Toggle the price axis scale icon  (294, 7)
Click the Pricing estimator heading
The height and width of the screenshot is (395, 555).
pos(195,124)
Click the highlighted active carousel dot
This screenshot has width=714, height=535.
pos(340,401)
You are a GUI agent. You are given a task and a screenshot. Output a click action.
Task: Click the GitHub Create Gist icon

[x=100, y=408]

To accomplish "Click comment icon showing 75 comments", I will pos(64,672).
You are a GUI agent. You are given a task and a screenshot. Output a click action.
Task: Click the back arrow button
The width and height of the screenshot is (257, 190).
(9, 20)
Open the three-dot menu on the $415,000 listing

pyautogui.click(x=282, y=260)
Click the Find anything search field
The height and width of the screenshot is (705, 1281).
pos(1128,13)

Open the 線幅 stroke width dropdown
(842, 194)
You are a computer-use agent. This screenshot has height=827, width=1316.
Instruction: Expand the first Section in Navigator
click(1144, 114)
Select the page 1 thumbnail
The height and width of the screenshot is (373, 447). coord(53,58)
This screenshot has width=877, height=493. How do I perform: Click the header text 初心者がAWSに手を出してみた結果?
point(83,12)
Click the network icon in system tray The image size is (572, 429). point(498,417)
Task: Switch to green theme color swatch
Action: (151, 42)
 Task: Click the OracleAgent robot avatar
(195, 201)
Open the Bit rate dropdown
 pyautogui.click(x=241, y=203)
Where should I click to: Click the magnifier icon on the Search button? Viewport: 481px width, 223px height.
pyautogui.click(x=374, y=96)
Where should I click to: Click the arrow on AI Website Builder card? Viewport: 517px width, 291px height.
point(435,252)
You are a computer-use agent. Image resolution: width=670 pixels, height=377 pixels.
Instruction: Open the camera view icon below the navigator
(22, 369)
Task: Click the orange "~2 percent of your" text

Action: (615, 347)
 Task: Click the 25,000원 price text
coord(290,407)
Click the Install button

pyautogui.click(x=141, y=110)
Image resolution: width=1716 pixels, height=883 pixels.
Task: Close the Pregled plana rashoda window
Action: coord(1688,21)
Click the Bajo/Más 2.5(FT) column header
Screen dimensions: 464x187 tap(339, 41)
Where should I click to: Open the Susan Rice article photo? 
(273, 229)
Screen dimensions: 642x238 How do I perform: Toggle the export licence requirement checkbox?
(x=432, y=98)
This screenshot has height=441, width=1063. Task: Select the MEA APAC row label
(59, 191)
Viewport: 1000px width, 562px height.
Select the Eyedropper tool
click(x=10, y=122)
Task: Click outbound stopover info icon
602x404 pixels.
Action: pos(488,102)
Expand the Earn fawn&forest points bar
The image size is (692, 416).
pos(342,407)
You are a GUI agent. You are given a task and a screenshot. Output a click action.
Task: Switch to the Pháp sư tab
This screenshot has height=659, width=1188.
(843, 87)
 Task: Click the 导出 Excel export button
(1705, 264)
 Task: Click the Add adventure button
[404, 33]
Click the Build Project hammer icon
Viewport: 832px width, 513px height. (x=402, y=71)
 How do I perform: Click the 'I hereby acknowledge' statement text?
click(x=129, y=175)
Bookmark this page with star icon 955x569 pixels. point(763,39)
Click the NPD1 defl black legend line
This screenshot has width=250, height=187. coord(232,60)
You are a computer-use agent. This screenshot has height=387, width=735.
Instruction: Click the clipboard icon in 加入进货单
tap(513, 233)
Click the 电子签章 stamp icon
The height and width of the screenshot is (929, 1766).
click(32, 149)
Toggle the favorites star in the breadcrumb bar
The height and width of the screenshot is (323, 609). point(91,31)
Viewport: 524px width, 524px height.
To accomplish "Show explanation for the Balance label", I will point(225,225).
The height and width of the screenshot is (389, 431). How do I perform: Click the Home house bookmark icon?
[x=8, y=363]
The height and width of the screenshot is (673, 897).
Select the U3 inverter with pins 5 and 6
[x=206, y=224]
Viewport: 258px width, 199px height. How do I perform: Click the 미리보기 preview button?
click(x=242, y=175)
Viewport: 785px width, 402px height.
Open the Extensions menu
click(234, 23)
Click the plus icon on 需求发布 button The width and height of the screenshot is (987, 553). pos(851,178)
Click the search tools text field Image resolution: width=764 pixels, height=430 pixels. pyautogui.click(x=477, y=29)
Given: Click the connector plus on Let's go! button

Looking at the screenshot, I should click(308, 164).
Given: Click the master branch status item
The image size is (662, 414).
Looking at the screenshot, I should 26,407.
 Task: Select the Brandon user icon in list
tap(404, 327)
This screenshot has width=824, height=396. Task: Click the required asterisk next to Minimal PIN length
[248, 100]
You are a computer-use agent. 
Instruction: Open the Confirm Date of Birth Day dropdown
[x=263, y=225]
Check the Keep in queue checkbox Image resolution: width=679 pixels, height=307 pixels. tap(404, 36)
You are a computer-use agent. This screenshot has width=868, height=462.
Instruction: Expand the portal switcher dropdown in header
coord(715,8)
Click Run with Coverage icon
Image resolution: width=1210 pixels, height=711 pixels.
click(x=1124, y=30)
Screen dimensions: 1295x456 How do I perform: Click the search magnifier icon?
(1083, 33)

__The task__
Rescale the rows in the stretch from the line containing "Open the three-dot" through the line containing "click(1144, 114)" by writing every line out again. Copy the request lines unchanged, and multiply each coordinate in the answers by 1.15, rounding to whole numbers with halves going up.

__Solution__
Open the three-dot menu on the $415,000 listing

pyautogui.click(x=324, y=299)
Click the Find anything search field
The height and width of the screenshot is (705, 1281).
pos(1297,15)

Open the 線幅 stroke width dropdown
(968, 223)
You are a computer-use agent. This screenshot has height=827, width=1316.
Instruction: Expand the first Section in Navigator
click(1316, 131)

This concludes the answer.